Re: [DISCUSS] Spark 3.0 and DataSourceV2

Wenchen Fan Wed, 27 Feb 2019 17:32:29 -0800

I'm good with the list from Ryan, thanks!

On Thu, Feb 28, 2019 at 1:00 AM Ryan Blue <[email protected]> wrote:


> I think that's a good plan. Let's get the functionality done, but mark it
> experimental pending a new row API.
>
> So is there agreement on this set of work, then?
>
> On Tue, Feb 26, 2019 at 6:30 PM Matei Zaharia <[email protected]>
> wrote:
>
>> To add to this, we can add a stable interface anytime if the original one
>> was marked as unstable; we wouldn’t have to wait until 4.0. We had a lot of
>> APIs that were experimental in 2.0 and then got stabilized in later 2.x
>> releases for example.
>>
>> Matei
>>
>> > On Feb 26, 2019, at 5:12 PM, Reynold Xin <[email protected]> wrote:
>> >
>> > We will have to fix that before we declare dev2 is stable, because
>> InternalRow is not a stable API. We don’t necessarily need to do it in 3.0.
>> >
>> > On Tue, Feb 26, 2019 at 5:10 PM Matt Cheah <[email protected]> wrote:
>> > Will that then require an API break down the line? Do we save that for
>> Spark 4?
>> >
>> >
>> >
>> >
>> > -Matt Cheah?

◆ **Recorded information**:
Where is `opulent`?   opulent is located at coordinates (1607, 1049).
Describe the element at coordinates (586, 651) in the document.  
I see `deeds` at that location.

◆ **Directions for this task**: Pick up the mailing-list thread on Spark 3.0 and DataSourceV2 right after its final line and keep it going.

◆ **Answer to this exercise**:
>> >
>> >
>> >
>> > From: Ryan Blue <[email protected]>
>> > Reply-To: "[email protected]" <[email protected]>
>> > Date: Tuesday, February 26, 2019 at 4:53 PM
>> > To: Matt Cheah <[email protected]>
>> > Cc: Sean Owen <[email protected]>, Wenchen Fan <[email protected]>,
>> Xiao Li <[email protected]>, Matei Zaharia <[email protected]>,
>> Spark Dev List <[email protected]>
>> > Subject: Re: [DISCUSS] Spark 3.0 and DataSourceV2
>> >
>> >
>> >
>> > That's a good question.
>> >
>> >
>> >
>> > While I'd love to have a solution for that, I don't think it is a good
>> idea to delay DSv2 until we have one. That is going to require a lot of
>> internal changes and I don't see how we could make the release date if we
>> are including an InternalRow replacement.
>> >
>> >
>> >
>> > On Tue, Feb 26, 2019 at 4:41 PM Matt Cheah <[email protected]> wrote:
>> >
>> > Reynold made a note earlier about a proper Row API that isn’t
>> InternalRow – is that still on the table?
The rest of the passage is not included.